▶ **THE PROBLEM**:
Each line from the one containing "52 (81, 187)" through the last line of the data below is to be written out verbatim, and nothing more.

—————

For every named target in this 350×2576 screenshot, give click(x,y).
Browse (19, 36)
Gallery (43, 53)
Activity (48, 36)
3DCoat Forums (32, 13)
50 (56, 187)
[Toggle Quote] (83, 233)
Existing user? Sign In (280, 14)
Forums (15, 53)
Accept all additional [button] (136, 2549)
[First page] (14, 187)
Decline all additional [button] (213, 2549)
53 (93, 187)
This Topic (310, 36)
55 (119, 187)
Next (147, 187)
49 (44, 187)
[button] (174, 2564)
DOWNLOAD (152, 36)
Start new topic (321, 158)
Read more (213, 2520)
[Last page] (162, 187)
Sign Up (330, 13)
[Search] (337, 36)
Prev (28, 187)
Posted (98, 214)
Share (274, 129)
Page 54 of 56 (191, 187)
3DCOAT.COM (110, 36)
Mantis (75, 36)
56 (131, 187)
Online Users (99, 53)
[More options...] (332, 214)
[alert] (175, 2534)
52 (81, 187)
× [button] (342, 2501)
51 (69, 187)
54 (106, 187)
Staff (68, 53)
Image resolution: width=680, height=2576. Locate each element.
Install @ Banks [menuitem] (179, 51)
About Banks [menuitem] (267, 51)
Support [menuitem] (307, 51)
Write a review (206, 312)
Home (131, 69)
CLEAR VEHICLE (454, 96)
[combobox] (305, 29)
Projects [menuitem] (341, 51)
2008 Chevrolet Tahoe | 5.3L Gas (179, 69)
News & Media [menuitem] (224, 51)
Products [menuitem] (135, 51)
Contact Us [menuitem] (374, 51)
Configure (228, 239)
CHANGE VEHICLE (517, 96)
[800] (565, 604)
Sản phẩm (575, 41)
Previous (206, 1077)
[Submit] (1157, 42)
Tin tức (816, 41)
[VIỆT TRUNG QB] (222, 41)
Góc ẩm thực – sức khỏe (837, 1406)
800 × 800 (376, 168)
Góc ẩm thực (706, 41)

—————

▶ **RESPONSE**:
52 (81, 187)
× [button] (342, 2501)
51 (69, 187)
54 (106, 187)
Staff (68, 53)
Image resolution: width=680, height=2576. Locate each element.
Install @ Banks [menuitem] (179, 51)
About Banks [menuitem] (267, 51)
Support [menuitem] (307, 51)
Write a review (206, 312)
Home (131, 69)
CLEAR VEHICLE (454, 96)
[combobox] (305, 29)
Projects [menuitem] (341, 51)
2008 Chevrolet Tahoe | 5.3L Gas (179, 69)
News & Media [menuitem] (224, 51)
Products [menuitem] (135, 51)
Contact Us [menuitem] (374, 51)
Configure (228, 239)
CHANGE VEHICLE (517, 96)
[800] (565, 604)
Sản phẩm (575, 41)
Previous (206, 1077)
[Submit] (1157, 42)
Tin tức (816, 41)
[VIỆT TRUNG QB] (222, 41)
Góc ẩm thực – sức khỏe (837, 1406)
800 × 800 (376, 168)
Góc ẩm thực (706, 41)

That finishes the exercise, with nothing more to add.